Fasering en locaties in Nijmegen
Periode
Nijmegen-west (Ulpia Noviomagus)
Nijmegen-Valkhof (Oppidum Batavorum)
ca 10 voor Chr. - 69/70 na Chr.
Inheemse nederzetting: Batavodurum. Met cultusplaats langs de rivier.
Oppidum Batavorum
69-70 na Chr.
Bataafse opstand. Gevolgen voor Batavodurum onbekend
Bataafse opstand: Oppidum Batavorum wordt verwoest
ca 70 - ca 100 na Chr.
Nieuwe stad: (Ulpia) Noviomagus in plaats van Oppidum Batavorum
Zeer kleinschalige wederopbouw
vanaf ca 100 na Chr.
Marktrecht (en stadsrecht?) verlening: Definitieve stadsaanleg met rechthoekig stratenpatroon en openbare gebouwen
-
ca 170 na Chr.
Grote stadsbrand. Gedeeltelijke wederopbouw -

Openbare gebouwen

Stad en legerplaats

Een verschil met Forum Hadriani is de nabijheid van de legioensvesting (een zogenaamd castra) bij Nijmegen. Bij deze legioensvesting op de Hunerberg lag aan het einde van de eerste eeuw en het begin van de tweede eeuw een groot kampdorp (de 'canabae'). Hier stonden een enorme, stenen markthal (forum), een herberg (mansio) en een amfitheater. Waarschijnlijk hebben ook de bewoners van Noviomagus gebruik gemaakt van deze voorzieningen bij de legerplaats. Toen het legioen vertrok in 104 na Chr. zijn deze grote gebouwen waarschijnlijk verlaten. Alleen van het amfitheater weten we zeker dat het ook na het vertrek van het legioen nog in gebruik is geweest. Vermoedelijk werden er in de stad Noviomagus vervolgens nieuwe openbare gebouwen opgetrokken, ter vervanging van de gebouwen in de canabae. Resten van een forum of een mansio zijn echter nog niet aangetroffen in de stad. Wel zijn de resten terug gevonden van een groot badhuis en van een groot tempelcomplex. Grote delen van Noviomagus zijn echter nog niet opgegraven en het is heel waarschijnlijk dat er nog een aantal grote openbare gebouwen onder de huidige stadsbebouwing ligt.

BRONFRAGMENT
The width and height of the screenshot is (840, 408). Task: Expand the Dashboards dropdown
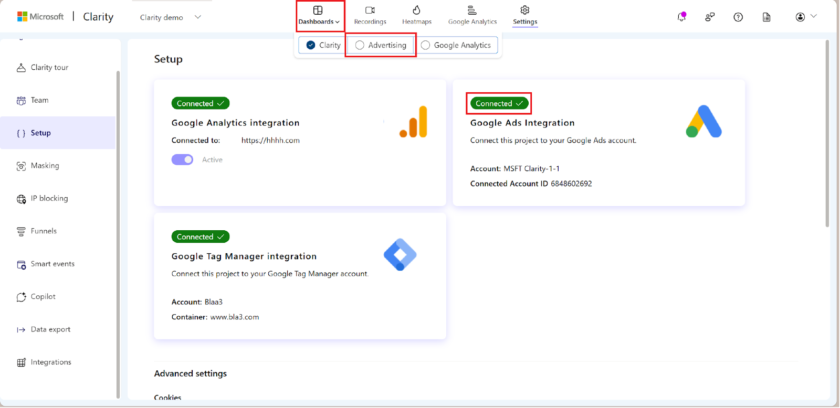coord(319,15)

OPDRACHTEN
• A. Beantwoord de volgende vragen over de tekst over Romeins Nijmegen:
(i) Hoe heette de inheemse nederzetting vóór de Bataafse opstand?
(ii) In welk jaar vertrok het legioen?
(iii) Van welke openbare gebouwen in Noviomagus zijn resten teruggevonden?
• B. Neem uit de tekst over Romeins Nijmegen letterlijk het gedeelte over van "Inheemse nederzetting: Batavodurum." tot en met "170 na Chr.".

VERWACHTE ANTWOORDEN
• A.
(i) Batavodurum
(ii) 104 na Chr.
(iii) Van een groot badhuis en een groot tempelcomplex

• B.
Inheemse nederzetting: Batavodurum. Met cultusplaats langs de rivier.
Oppidum Batavorum
69-70 na Chr.
Bataafse opstand. Gevolgen voor Batavodurum onbekend
Bataafse opstand: Oppidum Batavorum wordt verwoest
ca 70 - ca 100 na Chr.
Nieuwe stad: (Ulpia) Noviomagus in plaats van Oppidum Batavorum
Zeer kleinschalige wederopbouw
vanaf ca 100 na Chr.
Marktrecht (en stadsrecht?) verlening: Definitieve stadsaanleg met rechthoekig stratenpatroon en openbare gebouwen
-
ca 170 na Chr.